The Summertime Bookstore Signing

What I like about a signing is that it’s a real and demonstrable effort to connect my book to readers without the need to be shortlisted for any prizes, which let’s face it, are hit and miss and certainly out of our control. Here’s something you can do that’s immediate and personal. You invite a potential reader over, tell them about your stories and offer to autograph a copy if they purchase today. They buy or not.

This one is hosted by Kristen Knowles, KZ as she’s known by on her name tag, at Queensway Chapters which is across from Sherway Gardens. She’s a favourite seller of mine who doesn’t require me to submit a job résumé before scheduling a signing. I know she sets up a lovely table with a great book display (Ask me about the time I had to help carry a banquet table though secret shopping centre halls for a smaller chain store appearance)

A problem for today’s event is that the mall is under heavy construction and the regular walkways to the bookstore across the street are obstructed. It’s also a sunny warm day. KZ prefers rainy days for signings.

A plus is KZ and her staff. All of the sales people ask me to tell them about the novels and convince me that they will handsell the books after I’m gone. Regular announcements are made throughout the afternoon about the “Lovely Sylvia McNicoll” “Award winning Candian Author” “In store today, meet her at the back.”

Today, yes, I’m placed at the back of the store near the teen, 9-12 and kids’ section.

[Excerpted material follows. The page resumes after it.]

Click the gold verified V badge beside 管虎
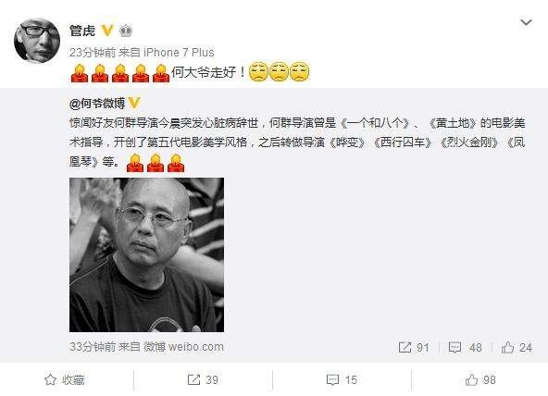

For the first hour no one comes. But I have great bookmarks. Fitzhenry has just couriered a set of new Bringing Up Beauty/A Different Kind of Beauty/Beauty Returns combo book placeholders. When I see someone of the right age, I walk to them and say something like “I’m a famous Canadian writer. Would you like an autographed bookmark?” Or, tongue in cheek, I address the grownup, “I’m such a famous Canadian author, I can’t understand why your young person hasn’t rushed over for an autograph.” Then I draw them back to the table and chatter about the plots and background information on the covers and stories.

As the day progresses, more customers come in and I realize a plus of where I’m located; the reoccurring phrase: “I’m interested in hearing more but I really have to go the bathroom.”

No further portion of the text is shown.